Mining Rare Earth Elements to be used in green technology may not be the only option. It’s something that University of Regina PhD student Brendan Bishop has been studying. He and his team have been studying the ash produced as waste from coal-fired power plants and how REEs could be extracted from it.
Bishop says it’s a new field that has been studied in the past ten years or so in the United States and China, but there has been little work on ash from Canadian coal. They looked at coal from the three coal-fired power plants in Saskatchewan and one in Alberta. Part of that research included using the X-ray beamlines at the Canadian Light Source on the USask campus. They were probing the ash to fine REEs and how they were distributed. Bishop states that they found that the specific elements they were looking for were found in phosphate minerals in the coal ash.

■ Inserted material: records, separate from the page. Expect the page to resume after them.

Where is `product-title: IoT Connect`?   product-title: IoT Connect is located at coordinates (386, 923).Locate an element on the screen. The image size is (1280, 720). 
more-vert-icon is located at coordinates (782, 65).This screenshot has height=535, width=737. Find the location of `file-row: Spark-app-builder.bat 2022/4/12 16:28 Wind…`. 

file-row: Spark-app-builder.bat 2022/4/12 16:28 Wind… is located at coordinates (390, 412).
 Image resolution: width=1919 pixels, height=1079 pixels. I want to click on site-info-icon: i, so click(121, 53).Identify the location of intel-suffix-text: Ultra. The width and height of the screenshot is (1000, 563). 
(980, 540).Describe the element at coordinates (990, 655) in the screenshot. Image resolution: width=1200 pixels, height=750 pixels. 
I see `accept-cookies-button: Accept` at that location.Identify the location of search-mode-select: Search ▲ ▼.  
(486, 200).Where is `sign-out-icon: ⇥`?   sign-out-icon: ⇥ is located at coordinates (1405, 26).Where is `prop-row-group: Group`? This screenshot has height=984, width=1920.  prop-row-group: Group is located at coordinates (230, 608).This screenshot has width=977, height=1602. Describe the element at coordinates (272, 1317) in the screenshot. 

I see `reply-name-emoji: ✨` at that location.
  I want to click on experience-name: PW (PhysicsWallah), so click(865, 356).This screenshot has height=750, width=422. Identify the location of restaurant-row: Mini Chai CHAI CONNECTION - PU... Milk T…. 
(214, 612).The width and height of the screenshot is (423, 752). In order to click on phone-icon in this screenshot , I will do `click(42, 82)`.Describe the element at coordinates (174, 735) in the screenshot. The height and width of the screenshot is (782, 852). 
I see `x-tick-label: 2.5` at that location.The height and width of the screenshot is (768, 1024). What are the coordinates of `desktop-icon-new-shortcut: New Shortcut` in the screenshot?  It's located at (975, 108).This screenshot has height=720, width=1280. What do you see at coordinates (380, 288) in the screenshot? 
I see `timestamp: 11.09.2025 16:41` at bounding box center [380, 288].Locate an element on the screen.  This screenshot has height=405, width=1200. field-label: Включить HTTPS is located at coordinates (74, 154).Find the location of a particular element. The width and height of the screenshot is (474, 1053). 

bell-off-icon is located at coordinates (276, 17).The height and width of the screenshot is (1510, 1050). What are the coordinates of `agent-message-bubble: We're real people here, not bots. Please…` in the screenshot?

He adds that the minerals in the coal ash are the same minerals being targeted in ore deposits in mines, so it’s possible that already existing techniques could be used to recover and extract the Rare Earth Elements from the coal, similar to ore that has been mined. Bishop suggests this research could help inform the development of an efficient and environmentally friendly process for recovering REEs from the ash. He expects it could be a good short-to-medium-term source of the metals used in green energy technology, and notes that most coal ash just sits in landfills or tailings ponds near power plants, so this gives it another use, and it’s already available, as opposed to mining, which would be more long-term.
REEs are used in electronics like your cell phone and your screen, and they are also used in clean energy technology, like electric motors and turbines, which are a few of the power sources being used as the world moves to decarbonization.